Fungsi dan Peran Utama MUI
Dalam khittah pengabdiannya, MUI merumuskan lima fungsi dan peran utama, yaitu:
- Sebagai pewaris tugas para Nabi (Warasatul Anbiya')
- Sebagai pemberi fatwa (Mufti)
- Sebagai pembimbing dan pelayan umat (Ri'ayah wa Khadim al-Ummah)
- Sebagai penggerak islah dan tajdid (pembaharuan dan perbaikan)
- Sebagai penegak amar ma'ruf nahi munkar
Fungsi-fungsi ini menjadi pondasi dalam setiap aktivitas dan kebijakan MUI di berbagai level organisasi.
Tantangan Global dan Peran MUI
MUI terus beradaptasi dalam menghadapi perkembangan zaman dan tantangan global. Kemajuan teknologi dan derasnya arus budaya global dapat menggoyahkan batas etika, moral, dan religiusitas masyarakat. Selain itu, keragaman pandangan umat Islam sendiri bisa memunculkan ego sektoral (ananiyah hizbiyah), yang berpotensi memecah belah persatuan.
MUI hadir untuk meredam perpecahan, mempererat tali silaturahmi, serta menjadi lembaga kepemimpinan umat yang inklusif dan kolektif.
Daftar Ketua Umum MUI dari Masa ke Masa
Sejak berdiri, MUI telah mengalami beberapa kali Musyawarah Nasional dan pergantian kepemimpinan. Berikut daftar Ketua Umum MUI dari masa ke masa:
- Prof. Dr. Hamka (1977-1981)
- KH. Syukri Ghozali (1981-1983)
- KH. Hasan Basri (1985-1998)
- Prof. KH. Ali Yafie (1998-2000)
- KH. M. Sahal Mahfudz (2000-2014)
- Prof. Dr. HM. Din Syamsuddin (2014-2015)

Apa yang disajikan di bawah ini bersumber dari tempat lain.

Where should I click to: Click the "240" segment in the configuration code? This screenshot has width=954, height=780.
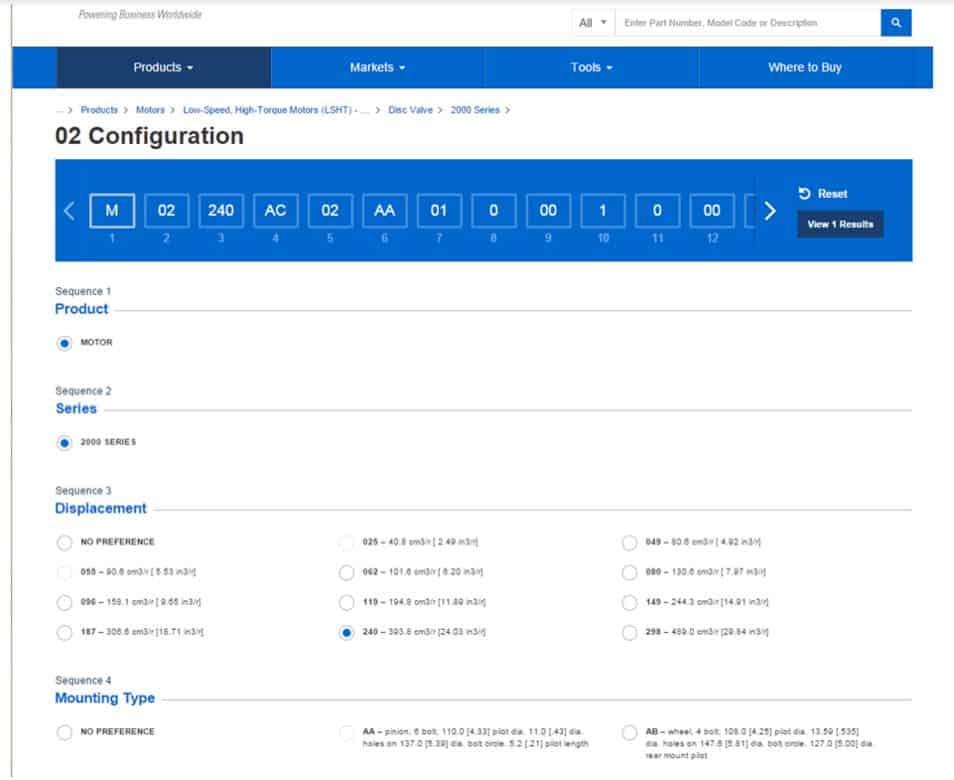click(x=220, y=211)
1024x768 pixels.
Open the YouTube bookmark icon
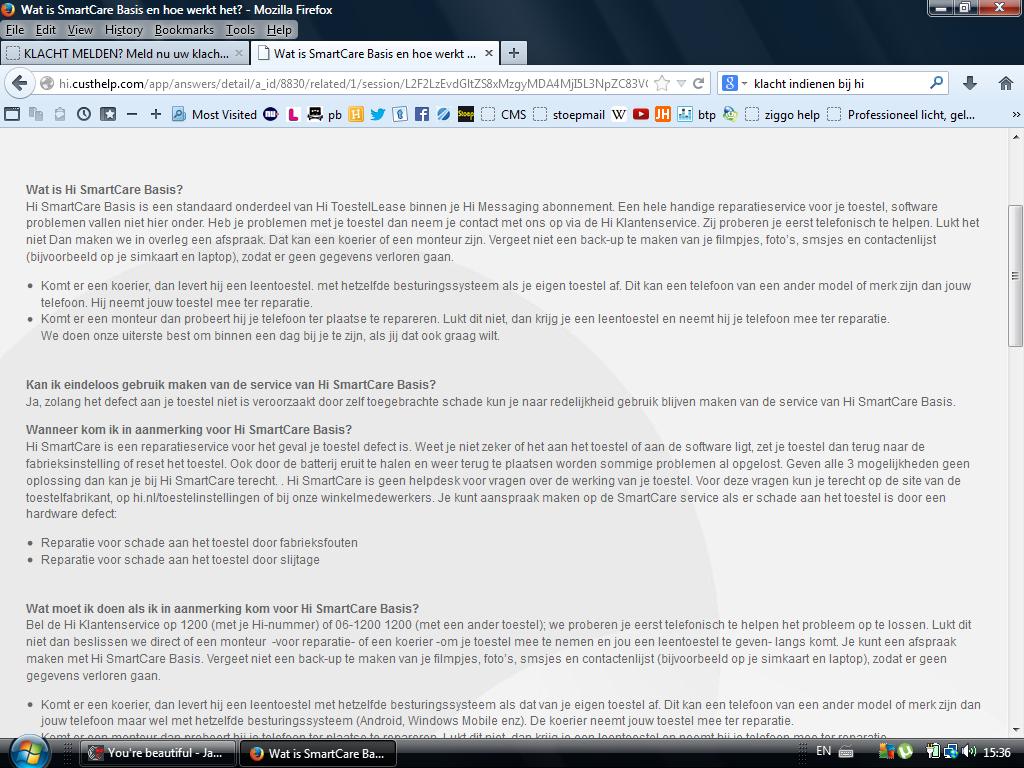tap(640, 114)
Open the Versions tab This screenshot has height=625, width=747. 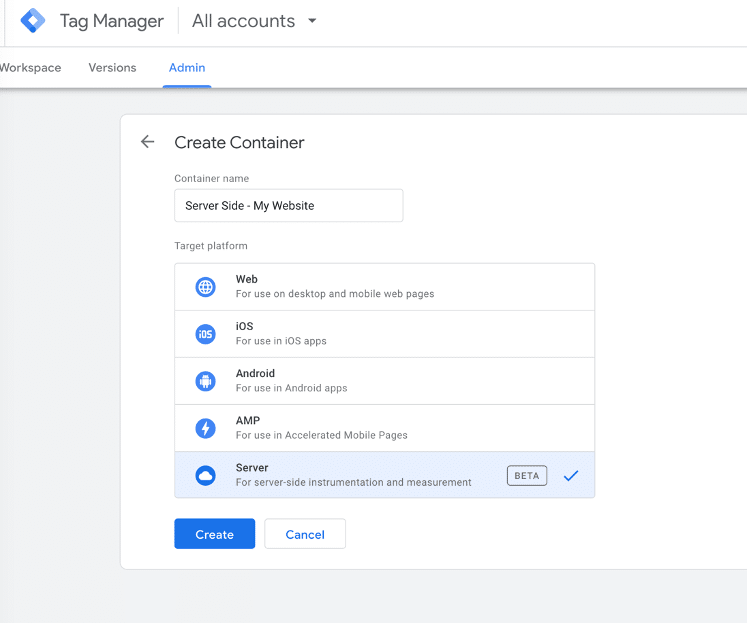112,68
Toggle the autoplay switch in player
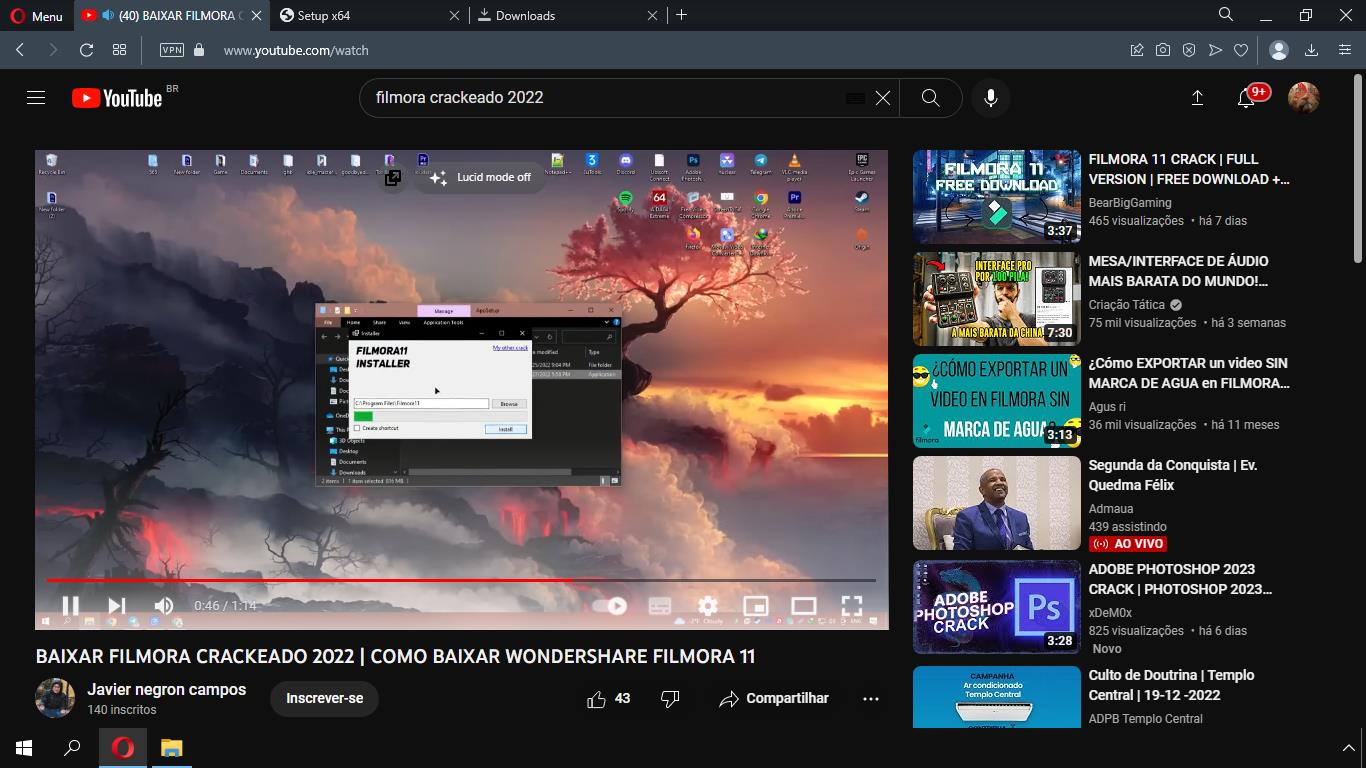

- Prof. Dr. KH. Ma'ruf Amin (2015-2020)
- KH. Miftachul Akhyar (2020-sekarang)
Dari seluruh nama tersebut, beberapa Ketua Umum terdahulu telah wafat dan menyelesaikan tugasnya dengan penuh dedikasi. Adapun tokoh-tokoh seperti KH. Ali Yafie, KH. Ma'ruf Amin, dan KH. Miftachul Akhyar masih terus aktif dan berkhidmat hingga kini.
Majelis Ulama Indonesia (MUI) adalah simbol persatuan umat, pilar moral bangsa, dan jembatan antara umat dengan pemerintah. Sejak didirikan pada 26 Juli 1975, MUI telah berperan besar dalam menuntun umat menuju kehidupan yang diridhai Allah SWT, memperkuat ukhuwah Islamiyah, serta menghadirkan fatwa-fatwa yang mencerahkan dan solutif.